Data provided
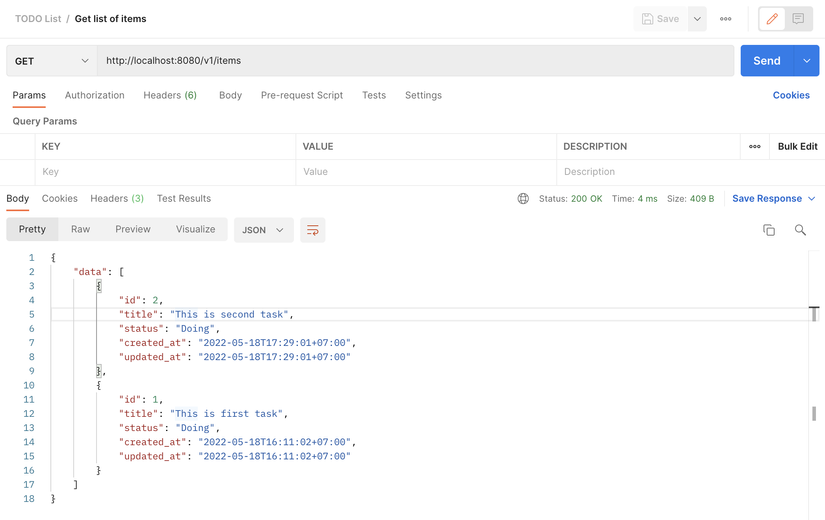This screenshot has width=825, height=520.
Task: Expand the Save options dropdown arrow
Action: 697,19
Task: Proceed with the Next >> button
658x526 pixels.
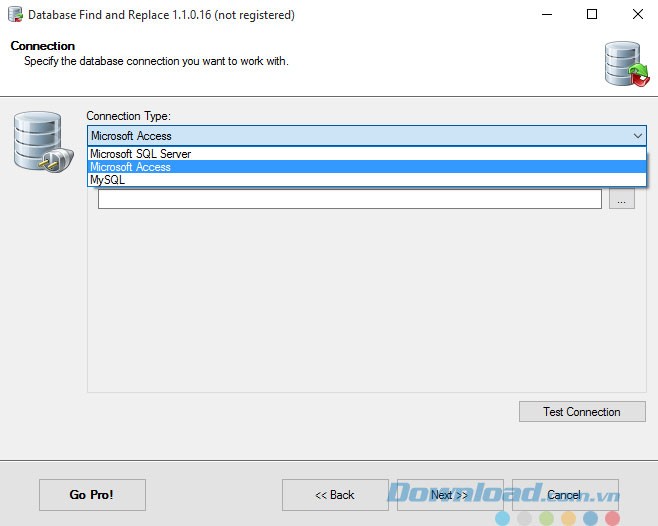Action: [450, 495]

What you are asked to do
Everything from the line containing "Task: Proceed with the Next >> button" to the last line of the listing above is to be written out exactly, except the pictures, and nothing else.

Expected output
Task: Proceed with the Next >> button
658x526 pixels.
Action: [450, 495]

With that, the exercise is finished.